*Requirement*
When you return the data, keep each character exactly as it appears.

*Information supplied*
*** Begin section ***
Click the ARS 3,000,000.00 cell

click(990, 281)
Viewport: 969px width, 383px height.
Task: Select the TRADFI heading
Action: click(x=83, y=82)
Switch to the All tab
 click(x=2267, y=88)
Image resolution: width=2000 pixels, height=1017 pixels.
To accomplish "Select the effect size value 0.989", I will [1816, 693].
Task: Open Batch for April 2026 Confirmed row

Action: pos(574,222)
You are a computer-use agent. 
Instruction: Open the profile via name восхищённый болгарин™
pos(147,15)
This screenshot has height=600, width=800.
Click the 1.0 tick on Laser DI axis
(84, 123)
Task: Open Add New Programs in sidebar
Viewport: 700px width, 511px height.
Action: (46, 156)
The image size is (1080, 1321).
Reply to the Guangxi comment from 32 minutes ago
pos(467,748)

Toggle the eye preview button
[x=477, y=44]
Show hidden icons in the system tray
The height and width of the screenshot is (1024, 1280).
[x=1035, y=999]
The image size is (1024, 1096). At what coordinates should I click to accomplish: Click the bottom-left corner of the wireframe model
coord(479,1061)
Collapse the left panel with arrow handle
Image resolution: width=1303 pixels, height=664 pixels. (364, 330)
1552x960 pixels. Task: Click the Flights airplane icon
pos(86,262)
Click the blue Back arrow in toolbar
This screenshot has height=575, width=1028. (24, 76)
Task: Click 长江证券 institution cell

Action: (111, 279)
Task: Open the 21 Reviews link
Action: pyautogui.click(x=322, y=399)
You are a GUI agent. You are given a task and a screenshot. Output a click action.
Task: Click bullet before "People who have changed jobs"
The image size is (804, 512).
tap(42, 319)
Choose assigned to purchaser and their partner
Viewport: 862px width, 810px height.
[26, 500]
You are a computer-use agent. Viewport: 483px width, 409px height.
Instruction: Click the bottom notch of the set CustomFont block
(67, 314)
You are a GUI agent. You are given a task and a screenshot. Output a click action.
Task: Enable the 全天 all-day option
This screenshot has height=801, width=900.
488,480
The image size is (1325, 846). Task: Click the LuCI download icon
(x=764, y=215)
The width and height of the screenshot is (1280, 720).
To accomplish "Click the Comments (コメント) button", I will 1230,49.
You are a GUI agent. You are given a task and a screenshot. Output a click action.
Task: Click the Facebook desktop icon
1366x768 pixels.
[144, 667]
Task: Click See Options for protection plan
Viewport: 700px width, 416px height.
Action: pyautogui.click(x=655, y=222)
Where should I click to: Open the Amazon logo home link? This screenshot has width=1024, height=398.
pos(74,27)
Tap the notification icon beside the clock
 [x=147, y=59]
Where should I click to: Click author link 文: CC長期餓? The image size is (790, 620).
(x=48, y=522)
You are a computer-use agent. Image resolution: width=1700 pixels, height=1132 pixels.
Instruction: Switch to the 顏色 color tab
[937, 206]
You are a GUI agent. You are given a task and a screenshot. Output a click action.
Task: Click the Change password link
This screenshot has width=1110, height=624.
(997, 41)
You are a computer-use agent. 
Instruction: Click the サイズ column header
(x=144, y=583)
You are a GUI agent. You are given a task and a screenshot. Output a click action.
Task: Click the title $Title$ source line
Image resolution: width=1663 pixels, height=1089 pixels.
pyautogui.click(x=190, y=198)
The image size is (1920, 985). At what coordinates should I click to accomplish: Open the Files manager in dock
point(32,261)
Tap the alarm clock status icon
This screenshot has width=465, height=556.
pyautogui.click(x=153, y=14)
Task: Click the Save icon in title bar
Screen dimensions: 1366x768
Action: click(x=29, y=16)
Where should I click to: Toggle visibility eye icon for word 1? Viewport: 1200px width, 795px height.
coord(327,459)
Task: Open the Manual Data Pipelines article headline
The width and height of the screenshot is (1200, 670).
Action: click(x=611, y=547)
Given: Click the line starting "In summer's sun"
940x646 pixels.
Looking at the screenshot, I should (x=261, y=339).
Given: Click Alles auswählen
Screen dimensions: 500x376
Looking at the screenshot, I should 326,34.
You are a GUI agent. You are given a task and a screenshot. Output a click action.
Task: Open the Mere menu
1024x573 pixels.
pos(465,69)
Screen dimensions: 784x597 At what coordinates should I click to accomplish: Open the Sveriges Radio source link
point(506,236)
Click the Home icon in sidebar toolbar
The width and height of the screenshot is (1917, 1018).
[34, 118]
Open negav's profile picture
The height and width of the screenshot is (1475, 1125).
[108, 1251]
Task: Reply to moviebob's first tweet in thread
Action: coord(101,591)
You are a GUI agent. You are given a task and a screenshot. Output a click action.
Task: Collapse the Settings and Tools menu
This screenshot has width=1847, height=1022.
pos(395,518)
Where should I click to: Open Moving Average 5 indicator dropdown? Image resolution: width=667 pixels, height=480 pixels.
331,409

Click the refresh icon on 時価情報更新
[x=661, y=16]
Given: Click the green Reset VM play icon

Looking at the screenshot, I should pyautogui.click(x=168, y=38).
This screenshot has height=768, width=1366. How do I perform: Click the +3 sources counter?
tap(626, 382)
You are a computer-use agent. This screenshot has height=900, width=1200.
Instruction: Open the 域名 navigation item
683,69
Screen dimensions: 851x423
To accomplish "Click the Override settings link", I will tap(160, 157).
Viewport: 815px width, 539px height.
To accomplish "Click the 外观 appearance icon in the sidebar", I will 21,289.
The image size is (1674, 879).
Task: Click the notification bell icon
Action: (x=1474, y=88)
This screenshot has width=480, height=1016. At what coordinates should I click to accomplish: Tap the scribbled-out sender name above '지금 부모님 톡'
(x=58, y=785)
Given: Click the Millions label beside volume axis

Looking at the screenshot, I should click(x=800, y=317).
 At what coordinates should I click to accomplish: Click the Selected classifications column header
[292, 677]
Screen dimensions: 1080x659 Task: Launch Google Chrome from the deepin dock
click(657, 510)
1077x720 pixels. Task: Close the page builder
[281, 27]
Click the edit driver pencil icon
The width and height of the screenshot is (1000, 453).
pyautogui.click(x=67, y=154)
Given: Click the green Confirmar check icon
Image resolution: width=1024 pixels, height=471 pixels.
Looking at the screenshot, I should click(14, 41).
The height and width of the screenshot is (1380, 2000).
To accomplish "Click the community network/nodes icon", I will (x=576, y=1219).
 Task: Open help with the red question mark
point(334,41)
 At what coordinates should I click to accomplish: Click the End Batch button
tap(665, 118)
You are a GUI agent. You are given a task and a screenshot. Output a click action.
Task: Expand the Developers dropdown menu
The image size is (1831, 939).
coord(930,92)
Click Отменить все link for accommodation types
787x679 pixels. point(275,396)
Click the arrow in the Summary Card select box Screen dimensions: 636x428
*** End section ***
*Worked solution*
Click the ARS 3,000,000.00 cell

click(990, 281)
Viewport: 969px width, 383px height.
Task: Select the TRADFI heading
Action: click(x=83, y=82)
Switch to the All tab
 click(x=2267, y=88)
Image resolution: width=2000 pixels, height=1017 pixels.
To accomplish "Select the effect size value 0.989", I will [1816, 693].
Task: Open Batch for April 2026 Confirmed row

Action: pos(574,222)
You are a computer-use agent. 
Instruction: Open the profile via name восхищённый болгарин™
pos(147,15)
This screenshot has height=600, width=800.
Click the 1.0 tick on Laser DI axis
(84, 123)
Task: Open Add New Programs in sidebar
Viewport: 700px width, 511px height.
Action: (46, 156)
The image size is (1080, 1321).
Reply to the Guangxi comment from 32 minutes ago
pos(467,748)

Toggle the eye preview button
[x=477, y=44]
Show hidden icons in the system tray
The height and width of the screenshot is (1024, 1280).
[x=1035, y=999]
The image size is (1024, 1096). At what coordinates should I click to accomplish: Click the bottom-left corner of the wireframe model
coord(479,1061)
Collapse the left panel with arrow handle
Image resolution: width=1303 pixels, height=664 pixels. (364, 330)
1552x960 pixels. Task: Click the Flights airplane icon
pos(86,262)
Click the blue Back arrow in toolbar
This screenshot has height=575, width=1028. (24, 76)
Task: Click 长江证券 institution cell

Action: (111, 279)
Task: Open the 21 Reviews link
Action: pyautogui.click(x=322, y=399)
You are a GUI agent. You are given a task and a screenshot. Output a click action.
Task: Click bullet before "People who have changed jobs"
The image size is (804, 512).
tap(42, 319)
Choose assigned to purchaser and their partner
Viewport: 862px width, 810px height.
[26, 500]
You are a computer-use agent. Viewport: 483px width, 409px height.
Instruction: Click the bottom notch of the set CustomFont block
(67, 314)
You are a GUI agent. You are given a task and a screenshot. Output a click action.
Task: Enable the 全天 all-day option
This screenshot has height=801, width=900.
488,480
The image size is (1325, 846). Task: Click the LuCI download icon
(x=764, y=215)
The width and height of the screenshot is (1280, 720).
To accomplish "Click the Comments (コメント) button", I will 1230,49.
You are a GUI agent. You are given a task and a screenshot. Output a click action.
Task: Click the Facebook desktop icon
1366x768 pixels.
[144, 667]
Task: Click See Options for protection plan
Viewport: 700px width, 416px height.
Action: pyautogui.click(x=655, y=222)
Where should I click to: Open the Amazon logo home link? This screenshot has width=1024, height=398.
pos(74,27)
Tap the notification icon beside the clock
 [x=147, y=59]
Where should I click to: Click author link 文: CC長期餓? The image size is (790, 620).
(x=48, y=522)
You are a computer-use agent. Image resolution: width=1700 pixels, height=1132 pixels.
Instruction: Switch to the 顏色 color tab
[937, 206]
You are a GUI agent. You are given a task and a screenshot. Output a click action.
Task: Click the Change password link
This screenshot has width=1110, height=624.
(997, 41)
You are a computer-use agent. 
Instruction: Click the サイズ column header
(x=144, y=583)
You are a GUI agent. You are given a task and a screenshot. Output a click action.
Task: Click the title $Title$ source line
Image resolution: width=1663 pixels, height=1089 pixels.
pyautogui.click(x=190, y=198)
The image size is (1920, 985). At what coordinates should I click to accomplish: Open the Files manager in dock
point(32,261)
Tap the alarm clock status icon
This screenshot has width=465, height=556.
pyautogui.click(x=153, y=14)
Task: Click the Save icon in title bar
Screen dimensions: 1366x768
Action: click(x=29, y=16)
Where should I click to: Toggle visibility eye icon for word 1? Viewport: 1200px width, 795px height.
coord(327,459)
Task: Open the Manual Data Pipelines article headline
The width and height of the screenshot is (1200, 670).
Action: click(x=611, y=547)
Given: Click the line starting "In summer's sun"
940x646 pixels.
Looking at the screenshot, I should (x=261, y=339).
Given: Click Alles auswählen
Screen dimensions: 500x376
Looking at the screenshot, I should 326,34.
You are a GUI agent. You are given a task and a screenshot. Output a click action.
Task: Open the Mere menu
1024x573 pixels.
pos(465,69)
Screen dimensions: 784x597 At what coordinates should I click to accomplish: Open the Sveriges Radio source link
point(506,236)
Click the Home icon in sidebar toolbar
The width and height of the screenshot is (1917, 1018).
[34, 118]
Open negav's profile picture
The height and width of the screenshot is (1475, 1125).
[108, 1251]
Task: Reply to moviebob's first tweet in thread
Action: coord(101,591)
You are a GUI agent. You are given a task and a screenshot. Output a click action.
Task: Collapse the Settings and Tools menu
This screenshot has width=1847, height=1022.
pos(395,518)
Where should I click to: Open Moving Average 5 indicator dropdown? Image resolution: width=667 pixels, height=480 pixels.
331,409

Click the refresh icon on 時価情報更新
[x=661, y=16]
Given: Click the green Reset VM play icon

Looking at the screenshot, I should pyautogui.click(x=168, y=38).
This screenshot has height=768, width=1366. How do I perform: Click the +3 sources counter?
tap(626, 382)
You are a computer-use agent. This screenshot has height=900, width=1200.
Instruction: Open the 域名 navigation item
683,69
Screen dimensions: 851x423
To accomplish "Click the Override settings link", I will tap(160, 157).
Viewport: 815px width, 539px height.
To accomplish "Click the 外观 appearance icon in the sidebar", I will 21,289.
The image size is (1674, 879).
Task: Click the notification bell icon
Action: (x=1474, y=88)
This screenshot has width=480, height=1016. At what coordinates should I click to accomplish: Tap the scribbled-out sender name above '지금 부모님 톡'
(x=58, y=785)
Given: Click the Millions label beside volume axis

Looking at the screenshot, I should click(x=800, y=317).
 At what coordinates should I click to accomplish: Click the Selected classifications column header
[292, 677]
Screen dimensions: 1080x659 Task: Launch Google Chrome from the deepin dock
click(657, 510)
1077x720 pixels. Task: Close the page builder
[281, 27]
Click the edit driver pencil icon
The width and height of the screenshot is (1000, 453).
pyautogui.click(x=67, y=154)
Given: Click the green Confirmar check icon
Image resolution: width=1024 pixels, height=471 pixels.
Looking at the screenshot, I should click(14, 41).
The height and width of the screenshot is (1380, 2000).
To accomplish "Click the community network/nodes icon", I will (x=576, y=1219).
 Task: Open help with the red question mark
point(334,41)
 At what coordinates should I click to accomplish: Click the End Batch button
tap(665, 118)
You are a GUI agent. You are given a task and a screenshot. Output a click action.
Task: Expand the Developers dropdown menu
The image size is (1831, 939).
coord(930,92)
Click Отменить все link for accommodation types
787x679 pixels. point(275,396)
Click the arrow in the Summary Card select box Screen dimensions: 636x428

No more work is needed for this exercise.